Si la vie est un zoo, celle de Gaspard l’est au sens propre. De retour dans sa famille, il affronte ses peurs et ses sentiments dans cette (tragi)comédie revigorante et singulière.
Pour aller au (re)mariage de son père, un jeune homme embarque une inconnue croisée alors qu’elle s’était mêlée par hasard à des activistes sur une voie ferrée. On a vu plus sûr, comme accompagnante et garde-fou, que cette Laura fantasque et désinvolte qui semble aller où le vent la mène. Mais Gaspard, vingt cinq ans, n’en est pas à une anomalie près. Car il retrouve dans le zoo familial, qui périclite et va être vendu, parmi les lions, les girafes, les caribous à deux têtes et les petits poissons, son frère Virgil et sa sœur Coline, ainsi que leur géniteur, Max et la compagne et future épouse de celui-ci, Peggy.
Tous ont continué à vaquer tandis que Gaspard, jadis inventif et génial, s’est efforcé de devenir banal et de s’éloigner le plus possible de cette maison de fous. Coline, avec laquelle il entretient une relation fusionnelle, se promène sous une peau d’ours et grogne à l’arrivée de Laura qu’elle renifle furieusement ; un bébé tigre se balade dans la maison où trône, au-dessus de la cheminée, un squelette de cheval ; des chiens errant rôdent et attaquent les animaux…
Lumière chaude, cadres foisonnants de détails, musique douce-amère : ce film mosaïque, farfelu et émouvant a du coffre, et il le doit autant à son inventivité constante qu’à ses acteurs, venus d’horizons différents. Félix Moati, Laetitia Dosch, Guillaume Gouix, Christa Théret, Marina Foïs, Johan Heldenbergh habitent cette galaxie familiale en révolution constante. Le décor du film est sans cesse inattendu et grandiose, les sentiments à l’œuvre y sont originaux, étonnants, toujours juste. Pleins d’amour, certes, et de rancœurs, pleins de craintes de l’avenir et du dehors, pleins de tendresse aussi qui circule et se propage de l’un à l’autre. Il y a du trivial et du merveilleux dans ce conte réaliste sur la fin d’un monde (d’enfance), cette fantaisie mélancolique où les flèches qu’on décoche endorment les amoureuses et leur permettent de passer à autre chose.
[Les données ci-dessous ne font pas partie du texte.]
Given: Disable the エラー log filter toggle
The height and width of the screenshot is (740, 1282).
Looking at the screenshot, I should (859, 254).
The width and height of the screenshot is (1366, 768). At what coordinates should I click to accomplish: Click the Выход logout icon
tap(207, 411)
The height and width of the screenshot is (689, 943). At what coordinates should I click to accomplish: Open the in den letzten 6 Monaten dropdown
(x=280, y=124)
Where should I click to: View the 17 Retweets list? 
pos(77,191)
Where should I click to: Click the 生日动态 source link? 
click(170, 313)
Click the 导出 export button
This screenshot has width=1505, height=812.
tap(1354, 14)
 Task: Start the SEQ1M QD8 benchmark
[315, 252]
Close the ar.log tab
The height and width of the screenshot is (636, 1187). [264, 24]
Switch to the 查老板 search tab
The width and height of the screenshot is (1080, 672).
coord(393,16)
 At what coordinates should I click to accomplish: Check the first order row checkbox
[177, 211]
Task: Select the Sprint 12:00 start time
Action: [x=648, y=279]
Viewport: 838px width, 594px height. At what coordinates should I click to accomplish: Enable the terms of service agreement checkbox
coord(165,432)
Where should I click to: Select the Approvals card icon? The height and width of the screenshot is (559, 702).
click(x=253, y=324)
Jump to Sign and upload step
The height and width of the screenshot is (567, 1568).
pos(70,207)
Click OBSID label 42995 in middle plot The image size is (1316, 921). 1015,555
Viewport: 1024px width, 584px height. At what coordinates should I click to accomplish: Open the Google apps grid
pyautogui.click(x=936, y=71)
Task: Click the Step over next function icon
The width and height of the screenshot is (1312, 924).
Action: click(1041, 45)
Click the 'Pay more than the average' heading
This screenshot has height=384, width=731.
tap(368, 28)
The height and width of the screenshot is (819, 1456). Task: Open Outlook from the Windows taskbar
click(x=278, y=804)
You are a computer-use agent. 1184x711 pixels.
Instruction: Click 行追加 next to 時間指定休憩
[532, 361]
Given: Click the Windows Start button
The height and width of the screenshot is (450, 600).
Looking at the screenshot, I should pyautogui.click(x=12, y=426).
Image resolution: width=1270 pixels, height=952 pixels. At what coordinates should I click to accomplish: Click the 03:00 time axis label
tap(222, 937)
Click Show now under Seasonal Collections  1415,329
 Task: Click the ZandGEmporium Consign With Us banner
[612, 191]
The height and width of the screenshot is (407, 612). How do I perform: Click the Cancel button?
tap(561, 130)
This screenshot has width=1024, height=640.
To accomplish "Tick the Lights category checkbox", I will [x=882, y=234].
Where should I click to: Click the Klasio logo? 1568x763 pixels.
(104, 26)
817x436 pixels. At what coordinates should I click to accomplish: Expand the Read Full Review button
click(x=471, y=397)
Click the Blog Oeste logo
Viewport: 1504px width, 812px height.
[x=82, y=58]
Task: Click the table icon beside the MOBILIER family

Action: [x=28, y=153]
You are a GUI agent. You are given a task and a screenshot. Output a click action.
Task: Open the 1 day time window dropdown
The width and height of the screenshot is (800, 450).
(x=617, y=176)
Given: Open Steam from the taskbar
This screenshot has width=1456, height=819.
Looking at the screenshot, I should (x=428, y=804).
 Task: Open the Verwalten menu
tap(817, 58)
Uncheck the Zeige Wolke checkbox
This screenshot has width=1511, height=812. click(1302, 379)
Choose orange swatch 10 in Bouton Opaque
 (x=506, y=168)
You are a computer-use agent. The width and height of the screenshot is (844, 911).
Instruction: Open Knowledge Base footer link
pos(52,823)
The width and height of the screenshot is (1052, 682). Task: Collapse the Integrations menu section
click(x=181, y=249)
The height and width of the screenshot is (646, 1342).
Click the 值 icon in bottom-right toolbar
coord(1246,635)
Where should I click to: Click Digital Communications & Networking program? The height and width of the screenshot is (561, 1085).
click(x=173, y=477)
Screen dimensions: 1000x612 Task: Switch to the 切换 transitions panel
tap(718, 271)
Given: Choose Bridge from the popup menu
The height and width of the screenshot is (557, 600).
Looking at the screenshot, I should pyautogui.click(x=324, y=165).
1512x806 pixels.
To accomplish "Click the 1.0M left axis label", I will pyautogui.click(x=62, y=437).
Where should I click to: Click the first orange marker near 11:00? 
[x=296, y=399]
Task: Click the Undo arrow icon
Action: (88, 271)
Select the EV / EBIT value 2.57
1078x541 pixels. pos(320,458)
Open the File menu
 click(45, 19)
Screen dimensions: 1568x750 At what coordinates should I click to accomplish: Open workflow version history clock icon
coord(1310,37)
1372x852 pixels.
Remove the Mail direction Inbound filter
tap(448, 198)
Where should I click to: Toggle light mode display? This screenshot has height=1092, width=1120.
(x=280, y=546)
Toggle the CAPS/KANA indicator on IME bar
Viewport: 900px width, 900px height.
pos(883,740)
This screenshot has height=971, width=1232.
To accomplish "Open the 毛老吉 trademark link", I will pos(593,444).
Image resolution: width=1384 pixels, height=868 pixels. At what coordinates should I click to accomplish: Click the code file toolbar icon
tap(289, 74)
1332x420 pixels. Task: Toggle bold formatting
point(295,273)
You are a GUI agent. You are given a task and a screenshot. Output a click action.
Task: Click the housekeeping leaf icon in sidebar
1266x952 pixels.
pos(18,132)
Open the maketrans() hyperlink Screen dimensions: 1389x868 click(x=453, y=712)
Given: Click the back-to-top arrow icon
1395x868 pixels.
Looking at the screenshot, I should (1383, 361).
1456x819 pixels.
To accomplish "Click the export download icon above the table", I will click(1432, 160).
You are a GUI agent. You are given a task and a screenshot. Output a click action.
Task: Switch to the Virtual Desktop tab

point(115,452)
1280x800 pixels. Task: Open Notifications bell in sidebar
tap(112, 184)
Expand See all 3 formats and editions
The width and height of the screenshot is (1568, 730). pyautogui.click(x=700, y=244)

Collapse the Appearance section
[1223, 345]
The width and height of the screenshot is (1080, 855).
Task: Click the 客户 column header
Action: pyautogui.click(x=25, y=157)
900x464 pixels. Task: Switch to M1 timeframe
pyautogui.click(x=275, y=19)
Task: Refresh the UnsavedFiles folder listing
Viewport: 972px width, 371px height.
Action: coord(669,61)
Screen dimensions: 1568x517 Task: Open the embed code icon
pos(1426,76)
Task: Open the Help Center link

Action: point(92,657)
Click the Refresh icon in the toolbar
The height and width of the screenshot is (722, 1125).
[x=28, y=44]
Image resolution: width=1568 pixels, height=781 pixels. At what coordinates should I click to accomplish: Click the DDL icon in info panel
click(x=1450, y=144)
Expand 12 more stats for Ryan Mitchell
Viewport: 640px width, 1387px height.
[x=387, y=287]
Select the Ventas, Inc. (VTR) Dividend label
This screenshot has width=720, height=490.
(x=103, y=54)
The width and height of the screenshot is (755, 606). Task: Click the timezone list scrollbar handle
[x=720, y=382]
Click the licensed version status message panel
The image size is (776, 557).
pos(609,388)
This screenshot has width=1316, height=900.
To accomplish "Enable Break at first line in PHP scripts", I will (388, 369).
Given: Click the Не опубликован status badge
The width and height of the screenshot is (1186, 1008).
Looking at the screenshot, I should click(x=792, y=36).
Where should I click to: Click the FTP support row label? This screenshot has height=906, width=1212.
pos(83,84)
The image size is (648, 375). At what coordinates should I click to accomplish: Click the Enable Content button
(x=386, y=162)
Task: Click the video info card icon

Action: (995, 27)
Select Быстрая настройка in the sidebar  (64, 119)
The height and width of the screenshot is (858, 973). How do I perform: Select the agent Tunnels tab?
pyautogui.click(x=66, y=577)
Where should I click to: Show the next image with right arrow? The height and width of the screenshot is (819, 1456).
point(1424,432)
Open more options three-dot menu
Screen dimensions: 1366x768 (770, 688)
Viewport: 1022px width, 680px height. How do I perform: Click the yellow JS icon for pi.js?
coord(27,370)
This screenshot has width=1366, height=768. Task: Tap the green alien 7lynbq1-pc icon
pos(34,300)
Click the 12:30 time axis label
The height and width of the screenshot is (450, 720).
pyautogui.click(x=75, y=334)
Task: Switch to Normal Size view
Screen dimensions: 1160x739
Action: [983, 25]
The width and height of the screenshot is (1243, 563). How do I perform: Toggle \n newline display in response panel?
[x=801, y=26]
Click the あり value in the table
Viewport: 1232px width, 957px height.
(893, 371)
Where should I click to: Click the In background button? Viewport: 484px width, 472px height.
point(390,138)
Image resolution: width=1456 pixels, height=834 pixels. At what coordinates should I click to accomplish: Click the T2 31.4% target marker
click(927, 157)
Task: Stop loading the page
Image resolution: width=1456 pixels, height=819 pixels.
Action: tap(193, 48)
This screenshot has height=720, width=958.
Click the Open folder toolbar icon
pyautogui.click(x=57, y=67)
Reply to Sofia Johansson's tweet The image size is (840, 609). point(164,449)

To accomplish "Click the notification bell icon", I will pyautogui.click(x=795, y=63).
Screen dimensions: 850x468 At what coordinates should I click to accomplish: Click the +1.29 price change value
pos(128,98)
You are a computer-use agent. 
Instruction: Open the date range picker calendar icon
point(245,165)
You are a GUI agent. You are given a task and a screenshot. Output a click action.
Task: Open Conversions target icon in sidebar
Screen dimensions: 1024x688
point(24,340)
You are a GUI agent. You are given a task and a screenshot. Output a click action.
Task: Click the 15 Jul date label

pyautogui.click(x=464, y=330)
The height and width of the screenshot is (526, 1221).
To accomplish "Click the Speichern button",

Chaque fois qu’on croit tenir un fil narratif, il se casse net ou s’emmêle au suivant, pour mieux nous perdre et nous emporter au gré de quatre chapitres enluminés comme dans un livre de contes, qui font mine d’évoquer un personnage et mélangent en un maelström joyeux tous ces hommes et ces femmes si vivants, ces corps à l’animalité assumée, ces âmes humaines tourmentées et rigolardes.